By sequencing a representative of the ST-1 strain using a combination of long Pacific Biosciences reads and paired-end Illumina short reads, the researchers assembled the strain genome and compared it to other GBS strains in the National Center for Biotechnology Information database. The strain was most closely related to a serotype V Swedish cow mastitis strain. The researchers reported the ST-1 GBS strain had more than 99 percent similarity to the mastitis strain and shared more than 99 percent of coverage, with the exception of a 40 kilobase region unique to the cow mastitis strain.
The ST-1 GBS strain itself had a unique gene located on a mobile genetic element that seemed to encode either a cell surface or secreted protein that could be linked to why this strain causes human disease, as it is lacking in non-ST-1 GBS strains. Shelburne and his colleagues dubbed this the AlpST-1 protein, as it resembles but appears distinct from, Alpha-like family proteins.
To gauge how the various ST-1 strains the researchers isolated are related to one another, they sequenced a further 201 ST-1 strains and compared them to the index strain at nearly 10,000 loci using two independent pipelines.
Eight strains showed greater phylogenetic divergence than the others, and these outlying strains exhibit signs of recombination with non-ST-1, non-serotype V GBS strains.
Despite that, Shelburne and his colleagues reported that recombination events otherwise appeared to occur infrequently in ST-1 strains.
The remaining 194 ST-1 strains the researchers sequenced were fairly similar to one another.

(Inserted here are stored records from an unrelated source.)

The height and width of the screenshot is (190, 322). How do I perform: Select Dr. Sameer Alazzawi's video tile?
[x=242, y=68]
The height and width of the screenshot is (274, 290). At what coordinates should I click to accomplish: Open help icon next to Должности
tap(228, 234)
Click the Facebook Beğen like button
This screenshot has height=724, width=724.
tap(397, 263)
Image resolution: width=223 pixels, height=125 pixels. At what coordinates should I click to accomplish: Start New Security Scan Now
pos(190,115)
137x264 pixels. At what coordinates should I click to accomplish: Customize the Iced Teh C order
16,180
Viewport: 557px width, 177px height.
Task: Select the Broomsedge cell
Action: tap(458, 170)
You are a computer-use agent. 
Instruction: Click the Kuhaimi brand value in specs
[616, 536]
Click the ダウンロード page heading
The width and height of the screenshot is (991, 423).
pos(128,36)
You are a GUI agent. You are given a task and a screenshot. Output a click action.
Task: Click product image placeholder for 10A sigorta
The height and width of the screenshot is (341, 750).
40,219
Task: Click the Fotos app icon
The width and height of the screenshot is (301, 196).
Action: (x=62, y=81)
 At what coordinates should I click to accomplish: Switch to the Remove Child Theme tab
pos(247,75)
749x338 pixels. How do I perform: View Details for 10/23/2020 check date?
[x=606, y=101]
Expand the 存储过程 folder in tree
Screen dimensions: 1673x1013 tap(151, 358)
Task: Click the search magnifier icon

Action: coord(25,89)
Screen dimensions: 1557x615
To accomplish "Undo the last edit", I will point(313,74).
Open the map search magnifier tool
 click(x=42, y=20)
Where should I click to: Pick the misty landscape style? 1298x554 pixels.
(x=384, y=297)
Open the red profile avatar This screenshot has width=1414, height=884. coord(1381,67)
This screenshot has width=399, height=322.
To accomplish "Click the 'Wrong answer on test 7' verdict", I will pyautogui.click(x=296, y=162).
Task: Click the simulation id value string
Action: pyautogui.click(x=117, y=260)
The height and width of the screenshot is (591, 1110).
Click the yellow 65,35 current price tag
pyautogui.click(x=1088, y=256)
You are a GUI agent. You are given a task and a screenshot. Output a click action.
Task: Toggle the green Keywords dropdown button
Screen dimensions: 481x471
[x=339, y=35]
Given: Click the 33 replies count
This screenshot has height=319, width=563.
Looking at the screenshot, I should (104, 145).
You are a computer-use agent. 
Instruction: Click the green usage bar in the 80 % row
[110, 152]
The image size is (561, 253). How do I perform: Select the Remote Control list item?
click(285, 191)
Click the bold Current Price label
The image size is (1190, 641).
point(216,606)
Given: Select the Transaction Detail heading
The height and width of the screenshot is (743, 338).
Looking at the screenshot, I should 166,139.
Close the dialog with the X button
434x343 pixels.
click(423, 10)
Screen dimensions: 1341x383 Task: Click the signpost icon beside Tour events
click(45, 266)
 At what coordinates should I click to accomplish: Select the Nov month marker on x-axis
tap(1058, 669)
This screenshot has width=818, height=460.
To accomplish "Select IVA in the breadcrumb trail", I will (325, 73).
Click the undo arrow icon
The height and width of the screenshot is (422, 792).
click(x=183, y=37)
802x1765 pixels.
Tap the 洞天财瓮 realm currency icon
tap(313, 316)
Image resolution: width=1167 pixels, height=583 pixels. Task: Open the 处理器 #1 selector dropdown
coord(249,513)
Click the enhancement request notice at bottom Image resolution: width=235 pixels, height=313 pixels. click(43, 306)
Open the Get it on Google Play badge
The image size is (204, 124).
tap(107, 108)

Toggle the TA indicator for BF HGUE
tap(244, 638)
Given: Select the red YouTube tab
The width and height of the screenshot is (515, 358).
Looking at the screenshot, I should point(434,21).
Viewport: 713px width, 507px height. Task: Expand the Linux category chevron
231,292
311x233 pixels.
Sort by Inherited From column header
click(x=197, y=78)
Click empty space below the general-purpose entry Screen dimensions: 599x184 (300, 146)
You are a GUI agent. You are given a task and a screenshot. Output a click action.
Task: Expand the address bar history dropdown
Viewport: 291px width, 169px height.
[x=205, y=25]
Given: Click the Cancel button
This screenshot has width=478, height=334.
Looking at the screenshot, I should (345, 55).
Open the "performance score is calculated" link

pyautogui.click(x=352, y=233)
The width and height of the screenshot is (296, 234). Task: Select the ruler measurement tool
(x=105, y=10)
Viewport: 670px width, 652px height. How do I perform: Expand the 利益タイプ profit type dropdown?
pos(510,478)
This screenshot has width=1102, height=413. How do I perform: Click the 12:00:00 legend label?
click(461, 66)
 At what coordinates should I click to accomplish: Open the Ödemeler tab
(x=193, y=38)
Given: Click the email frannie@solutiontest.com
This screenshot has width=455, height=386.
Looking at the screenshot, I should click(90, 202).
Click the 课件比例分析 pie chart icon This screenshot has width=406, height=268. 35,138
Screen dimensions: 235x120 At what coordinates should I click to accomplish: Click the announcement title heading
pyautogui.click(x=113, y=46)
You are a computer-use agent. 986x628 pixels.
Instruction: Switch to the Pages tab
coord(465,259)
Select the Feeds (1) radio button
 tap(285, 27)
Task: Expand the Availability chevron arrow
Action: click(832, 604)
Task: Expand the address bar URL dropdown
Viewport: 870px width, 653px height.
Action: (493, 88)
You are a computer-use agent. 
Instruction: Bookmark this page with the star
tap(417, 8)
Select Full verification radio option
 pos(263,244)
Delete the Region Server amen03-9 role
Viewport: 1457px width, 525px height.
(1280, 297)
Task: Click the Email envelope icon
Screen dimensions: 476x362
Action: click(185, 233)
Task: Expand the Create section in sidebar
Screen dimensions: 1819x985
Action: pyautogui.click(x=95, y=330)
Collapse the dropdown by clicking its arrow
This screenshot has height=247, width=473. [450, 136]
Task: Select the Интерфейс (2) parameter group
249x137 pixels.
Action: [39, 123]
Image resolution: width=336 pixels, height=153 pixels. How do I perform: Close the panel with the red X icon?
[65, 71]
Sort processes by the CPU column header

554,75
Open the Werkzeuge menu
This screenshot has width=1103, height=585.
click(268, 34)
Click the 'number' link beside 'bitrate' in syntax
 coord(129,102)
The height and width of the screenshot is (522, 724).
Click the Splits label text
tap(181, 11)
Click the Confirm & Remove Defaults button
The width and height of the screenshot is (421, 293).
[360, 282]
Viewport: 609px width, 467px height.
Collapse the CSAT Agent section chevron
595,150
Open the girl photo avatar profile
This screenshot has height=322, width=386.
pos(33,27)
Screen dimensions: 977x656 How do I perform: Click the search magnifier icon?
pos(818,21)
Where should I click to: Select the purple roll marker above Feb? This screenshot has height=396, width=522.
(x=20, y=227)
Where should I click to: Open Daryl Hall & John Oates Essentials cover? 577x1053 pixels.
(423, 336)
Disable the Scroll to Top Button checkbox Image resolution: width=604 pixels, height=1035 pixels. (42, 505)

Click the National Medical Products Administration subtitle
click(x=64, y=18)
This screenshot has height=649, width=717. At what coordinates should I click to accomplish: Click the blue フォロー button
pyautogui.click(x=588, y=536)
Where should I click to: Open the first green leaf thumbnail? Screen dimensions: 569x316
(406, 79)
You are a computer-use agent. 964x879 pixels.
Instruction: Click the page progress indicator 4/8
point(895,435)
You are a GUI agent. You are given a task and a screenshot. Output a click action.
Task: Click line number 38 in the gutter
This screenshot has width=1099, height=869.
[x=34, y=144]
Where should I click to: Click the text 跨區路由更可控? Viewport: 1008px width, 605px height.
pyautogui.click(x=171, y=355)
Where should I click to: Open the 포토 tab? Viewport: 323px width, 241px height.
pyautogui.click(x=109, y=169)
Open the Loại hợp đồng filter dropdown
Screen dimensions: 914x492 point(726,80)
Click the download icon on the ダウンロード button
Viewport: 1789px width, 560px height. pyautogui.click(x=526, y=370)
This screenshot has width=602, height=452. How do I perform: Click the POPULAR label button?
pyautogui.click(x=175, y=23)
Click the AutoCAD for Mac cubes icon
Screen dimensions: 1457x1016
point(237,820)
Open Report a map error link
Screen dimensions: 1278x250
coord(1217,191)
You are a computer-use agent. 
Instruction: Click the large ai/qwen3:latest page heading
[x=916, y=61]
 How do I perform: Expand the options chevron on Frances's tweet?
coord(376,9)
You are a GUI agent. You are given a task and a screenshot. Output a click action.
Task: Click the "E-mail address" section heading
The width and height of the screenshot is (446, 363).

More than 2,000 genes or 97 percent of the index strain genome was present in at least 192 of the 194 strains, indicating to the researchers that there are few differences in what genes are or are not present in the ST-1 strains. The core genome included the gene encoding the AlpST-1 protein, the researchers noted. Tetracycline-resistance genes were also common throughout ST-1 strains.
Further, Shelburne and his colleagues found that the average number of polymorphisms distinguishing any two ST-1 strains was 97, and that these differences seemed to be temporally, but not geographically, dependent.
Some 31 genes in the core ST-1 genome — including ones involved in polysaccharide capsule synthesis, pilus production regulation, and two-component gene regulatory systems — had significantly higher levels of genetic variations than other genes, indicating that they are undergoing adaptive evolution due to selective pressures.
The researchers also reported that strains with polymorphisms affecting known or suspected regulatory genes had distinctive transcriptomes. This, they said, underscores how small genetic variations can lead to significant phenotypic variations.
"These data reveal that phenotypic diversity among ST-1 GBS is mainly driven by small genetic changes rather than extensive recombination, thereby extending knowledge into how pathogens adapt to humans," Shelburne and his colleagues added.